Grab Positional Information:

A list of calculated pick poses. Each element is a dictionary containing:

  • pose: Pick object pose.

  • score: The confidence score of the corresponding 2D detection result.

  • class_name: The category of the corresponding 2D detection result.

  • uuid: The unique identifier of the corresponding 2D detection result.

  • polygon: The polygon contour of the corresponding 2D detection result.

  • object_info: A dictionary containing information such as object dimensions and area. The dimensions and area here are actual dimensions and area, in mm and mm^2 respectively.

  • points_number: The index of the corresponding input point cloud in the original list.

Parameter Descriptions

Use detection result angle

Parameter Description

Determines whether the rotation angle (around the Z-axis) of the final output pose directly uses the angle provided by the 2D detection result or is recalculated based on the point cloud and the minimum bounding rectangle of the detection result.

Tuning Description

  • Disabled (default): Does not directly use the angle from the detection result. The operator calculates the line connecting the midpoints of the short sides of the detection result’s minimum bounding rectangle, projects it to the camera coordinate system, transforms it to the robot’s base coordinate system, and calculates the angle between this line and the X-axis of the base coordinate system as the Rz rotation of the final pose.

  • Enabled: Directly uses the angle value provided by each instance in the input "Detection results" as the Rz rotation of the final pose. This is generally only available for rotational detection; other detection results will have an angle of 0.

Alignment strategy

Parameter Description

Selects the method for matching and aligning the input point cloud clusters with the 2D detection results.

Tuning Description

  • Center Point Alignment (default): Calculates the distance between the center point of the point cloud projected onto the image and the center point of the detection result mask, selecting the one with the shortest distance for matching. Fast calculation, suitable for scenarios where objects are widely spaced and center points are clearly distinguishable.

  • Mask Intersection over Union (IoU) Alignment: Projects the point cloud onto the image to generate a mask, calculates its IoU with the detection result mask, and selects the one with the largest IoU for matching. Considers shape overlap and may be more robust for situations where objects are closely packed or partially occluded, but computationally more intensive.

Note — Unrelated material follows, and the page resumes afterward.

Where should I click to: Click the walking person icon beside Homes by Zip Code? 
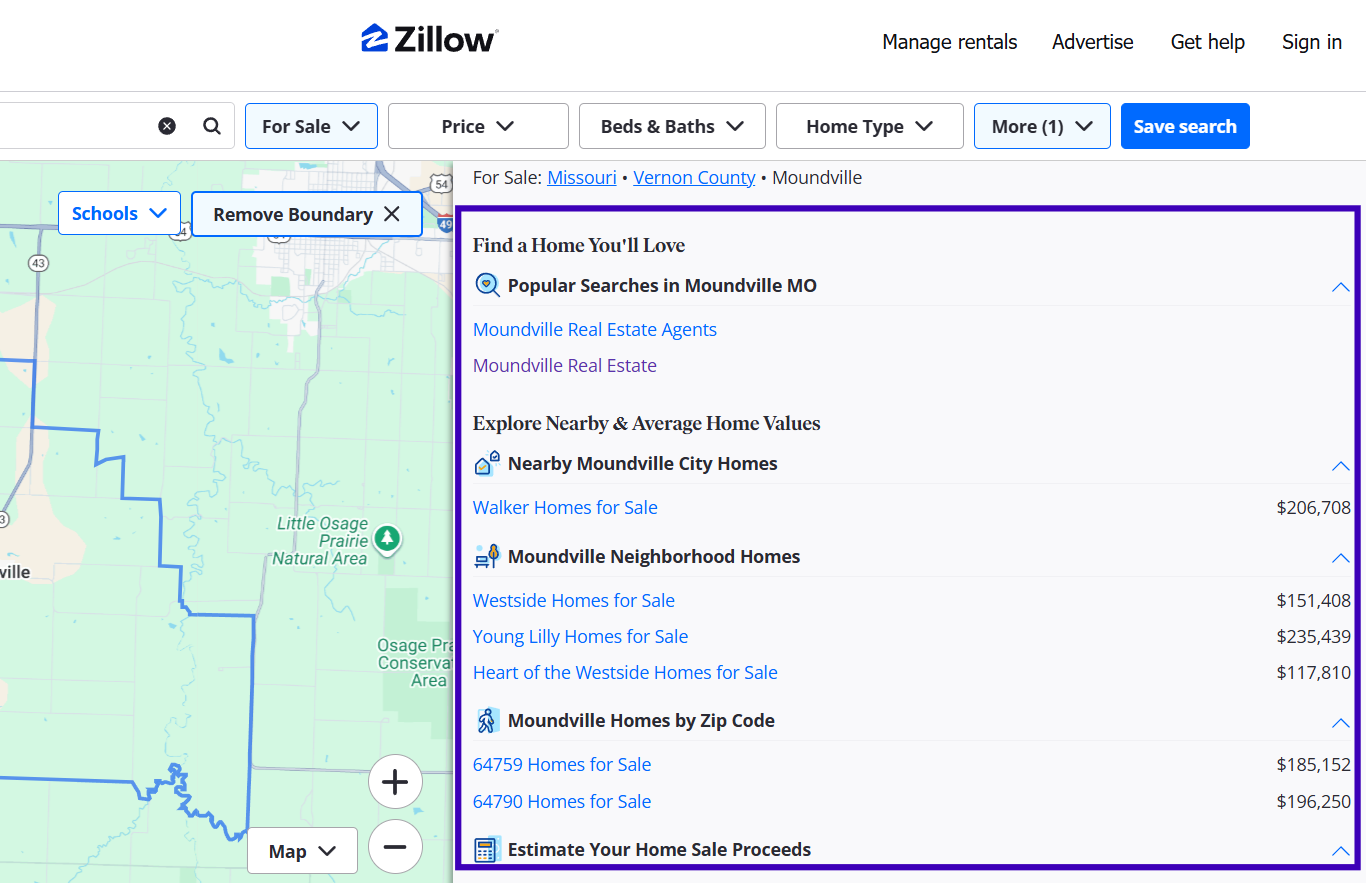(487, 720)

Calculation method of the z value of the capture point

Parameter Description

Selects how to calculate the Z-coordinate value of the final pick pose based on the aligned point cloud cluster.

Tuning Description

  • Mean (default): Uses the average Z-coordinate of all points in the point cloud cluster. Suitable for good quality point clouds with few outliers.

  • Median: Uses the median Z-coordinate of all points in the point cloud cluster. Less sensitive to outliers, resulting in a more robust result; recommended when the point cloud has more noise.

  • Mask Center Circular Area Mean: At the center of the detection result’s minimum bounding rectangle, takes a circular area defined by "Circle radius scale" and calculates the mean Z-coordinate of the point cloud within that area.

Circle radius scale

Parameter Description

Effective when "Calculation method of the z value of the capture point" is set to "Mask Center Circular Area Mean". Defines the radius of the circular area used to calculate the Z-value, which is a ratio relative to half the length of the short side of the detection result’s minimum bounding rectangle.

Tuning Description

This parameter controls the size of the object surface area referenced when calculating the depth Z-value.

  • A smaller ratio means considering points in a very small area at the object’s center, which might be more stable but susceptible to noise.

  • A larger ratio considers points over a wider area, which might be smoother but will include more surface undulations.

Parameter Range

[0, 1], Default: 0.3